_Task objective:_ Print each of the following items again line for line, without altering a single character.
··· Raw data
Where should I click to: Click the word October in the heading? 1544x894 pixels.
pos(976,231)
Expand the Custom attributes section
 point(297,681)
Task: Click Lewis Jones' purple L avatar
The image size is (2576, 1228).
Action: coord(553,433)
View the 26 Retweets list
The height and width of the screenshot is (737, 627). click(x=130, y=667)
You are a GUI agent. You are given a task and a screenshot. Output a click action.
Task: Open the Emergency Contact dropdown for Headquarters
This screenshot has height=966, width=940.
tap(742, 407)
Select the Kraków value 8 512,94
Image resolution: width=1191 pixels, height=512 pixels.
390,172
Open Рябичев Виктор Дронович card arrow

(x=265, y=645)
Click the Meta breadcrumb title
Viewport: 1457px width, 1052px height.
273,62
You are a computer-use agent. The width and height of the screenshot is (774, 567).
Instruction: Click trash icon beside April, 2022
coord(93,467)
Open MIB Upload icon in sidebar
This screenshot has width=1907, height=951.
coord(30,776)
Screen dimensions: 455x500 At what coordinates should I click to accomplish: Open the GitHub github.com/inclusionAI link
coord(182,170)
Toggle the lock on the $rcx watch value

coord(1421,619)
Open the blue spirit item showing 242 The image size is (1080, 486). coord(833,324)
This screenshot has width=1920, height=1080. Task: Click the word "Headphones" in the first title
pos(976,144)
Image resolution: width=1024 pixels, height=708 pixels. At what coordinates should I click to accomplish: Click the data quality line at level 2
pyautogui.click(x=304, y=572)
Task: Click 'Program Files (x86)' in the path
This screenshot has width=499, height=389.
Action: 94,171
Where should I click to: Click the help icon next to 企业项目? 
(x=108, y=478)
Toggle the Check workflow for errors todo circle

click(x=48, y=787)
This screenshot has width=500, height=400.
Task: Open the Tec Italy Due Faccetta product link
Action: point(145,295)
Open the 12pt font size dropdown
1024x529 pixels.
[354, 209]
······
_Solution to the problem:_
Where should I click to: Click the word October in the heading? 1544x894 pixels.
pos(976,231)
Expand the Custom attributes section
 point(297,681)
Task: Click Lewis Jones' purple L avatar
The image size is (2576, 1228).
Action: coord(553,433)
View the 26 Retweets list
The height and width of the screenshot is (737, 627). click(x=130, y=667)
You are a GUI agent. You are given a task and a screenshot. Output a click action.
Task: Open the Emergency Contact dropdown for Headquarters
This screenshot has height=966, width=940.
tap(742, 407)
Select the Kraków value 8 512,94
Image resolution: width=1191 pixels, height=512 pixels.
390,172
Open Рябичев Виктор Дронович card arrow

(x=265, y=645)
Click the Meta breadcrumb title
Viewport: 1457px width, 1052px height.
273,62
You are a computer-use agent. The width and height of the screenshot is (774, 567).
Instruction: Click trash icon beside April, 2022
coord(93,467)
Open MIB Upload icon in sidebar
This screenshot has width=1907, height=951.
coord(30,776)
Screen dimensions: 455x500 At what coordinates should I click to accomplish: Open the GitHub github.com/inclusionAI link
coord(182,170)
Toggle the lock on the $rcx watch value

coord(1421,619)
Open the blue spirit item showing 242 The image size is (1080, 486). coord(833,324)
This screenshot has width=1920, height=1080. Task: Click the word "Headphones" in the first title
pos(976,144)
Image resolution: width=1024 pixels, height=708 pixels. At what coordinates should I click to accomplish: Click the data quality line at level 2
pyautogui.click(x=304, y=572)
Task: Click 'Program Files (x86)' in the path
This screenshot has width=499, height=389.
Action: 94,171
Where should I click to: Click the help icon next to 企业项目? 
(x=108, y=478)
Toggle the Check workflow for errors todo circle

click(x=48, y=787)
This screenshot has width=500, height=400.
Task: Open the Tec Italy Due Faccetta product link
Action: point(145,295)
Open the 12pt font size dropdown
1024x529 pixels.
[354, 209]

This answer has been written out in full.